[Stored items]
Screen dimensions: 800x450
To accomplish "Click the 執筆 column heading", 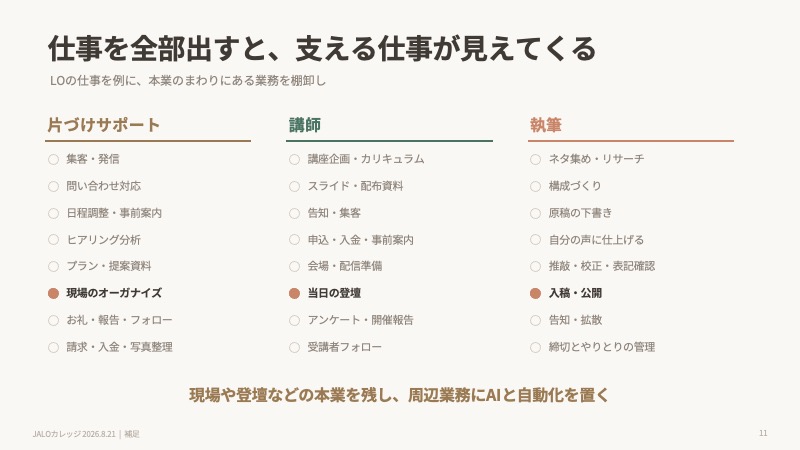I will [545, 125].
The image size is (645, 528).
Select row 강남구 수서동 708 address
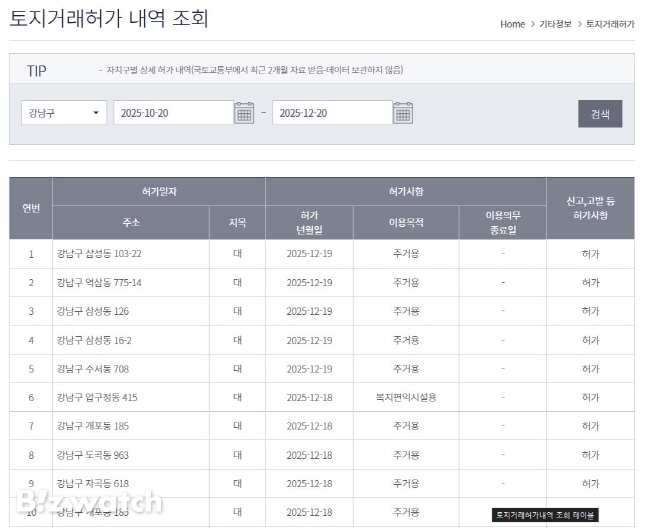[93, 369]
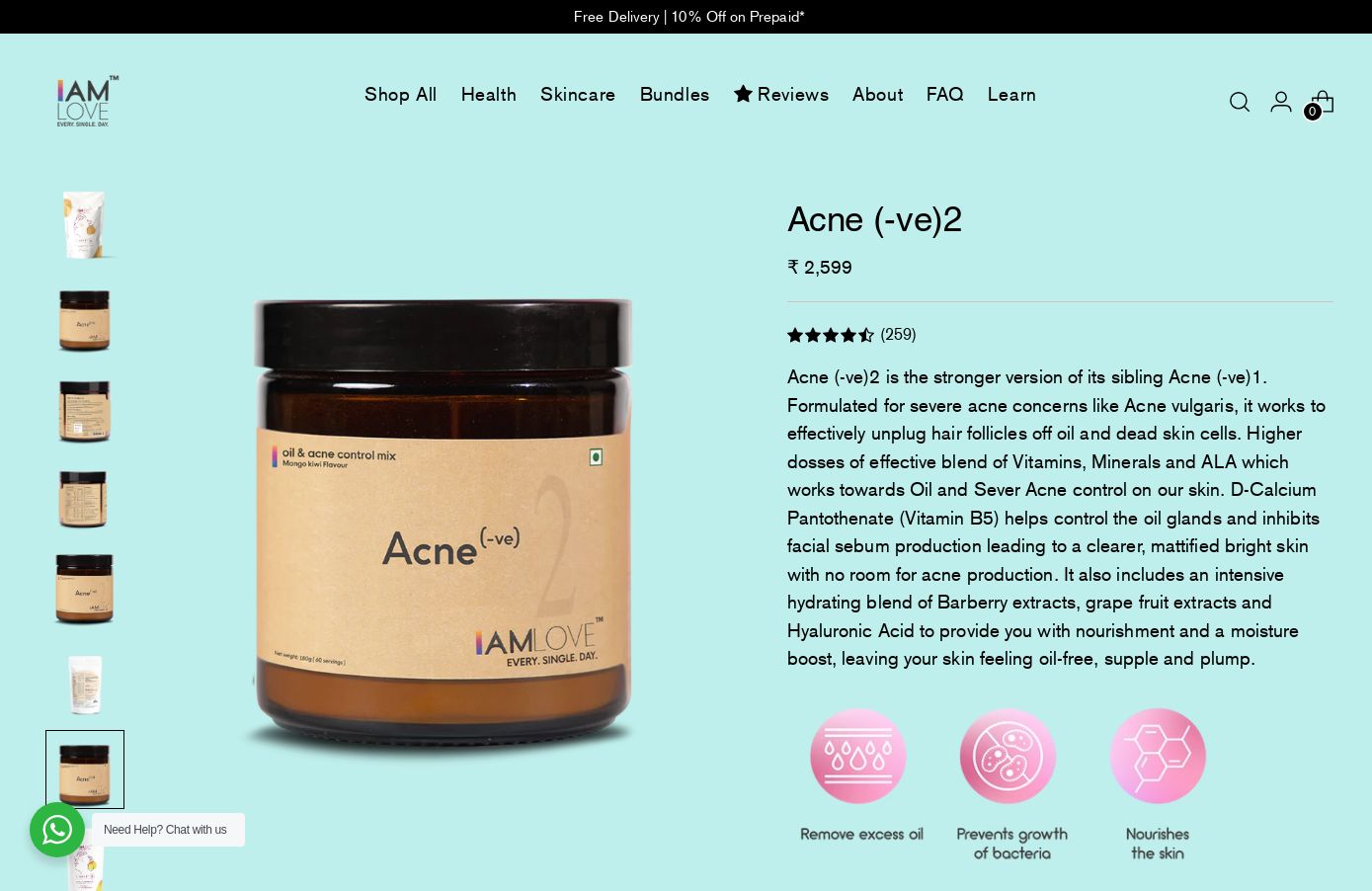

*WHAT TO PRODUCE*.
Please set down the lines from the one with "The image size is (645, 528)." to the end of the entries above, exactly as they are, and drop every picture.

*THE COMPLETED TASK*.
The image size is (645, 528).
Select row 강남구 수서동 708 address
[93, 369]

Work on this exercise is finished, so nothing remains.